> [Work to complete] Gather up every line from the entries below that uses the word "link".

Collected data entries
=====

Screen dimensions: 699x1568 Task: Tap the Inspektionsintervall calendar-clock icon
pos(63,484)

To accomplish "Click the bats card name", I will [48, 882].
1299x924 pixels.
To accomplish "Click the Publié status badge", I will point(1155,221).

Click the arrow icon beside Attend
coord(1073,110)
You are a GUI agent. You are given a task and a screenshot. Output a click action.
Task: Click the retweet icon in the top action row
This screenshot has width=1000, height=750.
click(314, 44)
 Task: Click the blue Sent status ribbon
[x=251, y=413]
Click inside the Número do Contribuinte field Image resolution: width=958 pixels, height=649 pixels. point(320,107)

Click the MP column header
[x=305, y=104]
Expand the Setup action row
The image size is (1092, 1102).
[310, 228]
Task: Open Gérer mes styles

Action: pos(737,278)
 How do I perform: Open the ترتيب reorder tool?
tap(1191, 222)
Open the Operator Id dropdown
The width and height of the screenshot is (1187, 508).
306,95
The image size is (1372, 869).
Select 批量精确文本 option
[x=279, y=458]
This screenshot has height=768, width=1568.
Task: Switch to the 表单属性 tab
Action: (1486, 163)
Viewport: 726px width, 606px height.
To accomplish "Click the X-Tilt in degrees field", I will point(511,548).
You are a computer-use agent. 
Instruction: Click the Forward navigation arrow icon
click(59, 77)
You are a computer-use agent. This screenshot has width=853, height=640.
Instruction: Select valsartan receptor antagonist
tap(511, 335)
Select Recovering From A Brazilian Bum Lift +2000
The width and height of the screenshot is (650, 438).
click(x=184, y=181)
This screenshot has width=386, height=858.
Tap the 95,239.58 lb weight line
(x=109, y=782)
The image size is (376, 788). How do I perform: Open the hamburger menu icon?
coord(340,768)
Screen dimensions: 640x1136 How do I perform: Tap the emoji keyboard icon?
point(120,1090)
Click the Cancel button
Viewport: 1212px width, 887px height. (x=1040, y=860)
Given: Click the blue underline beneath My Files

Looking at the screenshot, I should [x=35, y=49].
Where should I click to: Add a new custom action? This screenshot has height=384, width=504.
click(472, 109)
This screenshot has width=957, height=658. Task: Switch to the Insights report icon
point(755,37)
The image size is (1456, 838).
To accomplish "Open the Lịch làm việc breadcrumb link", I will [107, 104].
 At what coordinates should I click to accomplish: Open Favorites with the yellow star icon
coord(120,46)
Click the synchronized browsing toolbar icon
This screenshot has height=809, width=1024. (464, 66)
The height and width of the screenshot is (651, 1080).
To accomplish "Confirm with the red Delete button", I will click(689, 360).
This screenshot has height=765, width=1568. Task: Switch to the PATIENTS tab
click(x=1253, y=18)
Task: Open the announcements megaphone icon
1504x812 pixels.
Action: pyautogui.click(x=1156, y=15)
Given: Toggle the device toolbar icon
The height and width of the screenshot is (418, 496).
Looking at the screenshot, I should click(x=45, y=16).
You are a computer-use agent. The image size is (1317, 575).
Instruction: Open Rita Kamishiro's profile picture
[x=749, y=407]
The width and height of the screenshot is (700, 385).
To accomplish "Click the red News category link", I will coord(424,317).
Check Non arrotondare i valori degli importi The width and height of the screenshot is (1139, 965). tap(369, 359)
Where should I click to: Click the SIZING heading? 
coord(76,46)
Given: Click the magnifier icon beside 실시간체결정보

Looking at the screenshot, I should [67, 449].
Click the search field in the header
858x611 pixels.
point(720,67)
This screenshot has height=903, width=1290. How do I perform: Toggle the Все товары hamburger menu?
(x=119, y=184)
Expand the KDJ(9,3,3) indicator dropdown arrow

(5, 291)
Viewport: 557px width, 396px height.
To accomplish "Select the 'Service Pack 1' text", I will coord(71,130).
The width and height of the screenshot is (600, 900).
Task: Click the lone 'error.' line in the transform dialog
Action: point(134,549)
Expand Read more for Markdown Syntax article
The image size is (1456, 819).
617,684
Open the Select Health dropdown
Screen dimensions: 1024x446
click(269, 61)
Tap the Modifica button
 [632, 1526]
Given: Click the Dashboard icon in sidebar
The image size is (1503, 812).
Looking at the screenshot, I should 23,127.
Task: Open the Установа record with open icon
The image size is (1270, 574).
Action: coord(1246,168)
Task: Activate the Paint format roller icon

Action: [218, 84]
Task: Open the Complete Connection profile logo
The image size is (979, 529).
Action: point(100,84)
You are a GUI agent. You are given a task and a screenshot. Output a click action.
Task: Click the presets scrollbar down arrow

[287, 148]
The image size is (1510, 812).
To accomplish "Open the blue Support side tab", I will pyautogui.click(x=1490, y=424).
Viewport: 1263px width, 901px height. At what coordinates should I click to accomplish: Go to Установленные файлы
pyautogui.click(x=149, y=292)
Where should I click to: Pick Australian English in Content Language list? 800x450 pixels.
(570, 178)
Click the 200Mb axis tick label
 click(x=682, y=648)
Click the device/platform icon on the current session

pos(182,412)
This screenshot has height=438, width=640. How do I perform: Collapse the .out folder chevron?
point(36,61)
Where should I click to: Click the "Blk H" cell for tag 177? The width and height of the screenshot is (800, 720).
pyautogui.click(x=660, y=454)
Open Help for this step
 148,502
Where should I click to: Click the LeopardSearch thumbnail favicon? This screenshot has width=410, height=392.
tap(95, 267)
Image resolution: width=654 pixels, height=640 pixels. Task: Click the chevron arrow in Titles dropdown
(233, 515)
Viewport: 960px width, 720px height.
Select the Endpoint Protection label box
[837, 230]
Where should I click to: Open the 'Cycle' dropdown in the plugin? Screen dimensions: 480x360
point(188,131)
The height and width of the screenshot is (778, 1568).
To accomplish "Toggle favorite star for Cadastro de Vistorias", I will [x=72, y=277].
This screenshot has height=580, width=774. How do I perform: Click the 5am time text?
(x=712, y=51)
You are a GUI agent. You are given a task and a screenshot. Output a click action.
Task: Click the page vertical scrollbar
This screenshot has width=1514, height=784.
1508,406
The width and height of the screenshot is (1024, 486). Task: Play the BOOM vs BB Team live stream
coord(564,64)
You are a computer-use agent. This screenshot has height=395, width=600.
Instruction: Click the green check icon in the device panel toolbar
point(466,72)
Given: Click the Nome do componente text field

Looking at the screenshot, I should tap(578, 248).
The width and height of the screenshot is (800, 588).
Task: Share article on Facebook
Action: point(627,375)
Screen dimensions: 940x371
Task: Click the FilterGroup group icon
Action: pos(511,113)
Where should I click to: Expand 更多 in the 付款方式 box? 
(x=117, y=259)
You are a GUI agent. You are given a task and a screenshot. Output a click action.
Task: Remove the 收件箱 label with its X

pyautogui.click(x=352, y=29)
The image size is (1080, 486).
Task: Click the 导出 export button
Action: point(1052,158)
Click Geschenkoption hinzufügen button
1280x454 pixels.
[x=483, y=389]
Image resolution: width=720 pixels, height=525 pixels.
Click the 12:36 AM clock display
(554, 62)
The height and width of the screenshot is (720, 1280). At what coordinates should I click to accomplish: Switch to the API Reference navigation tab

=====

> [Task response]
To accomplish "Open the Lịch làm việc breadcrumb link", I will [107, 104].
To accomplish "Click the red News category link", I will coord(424,317).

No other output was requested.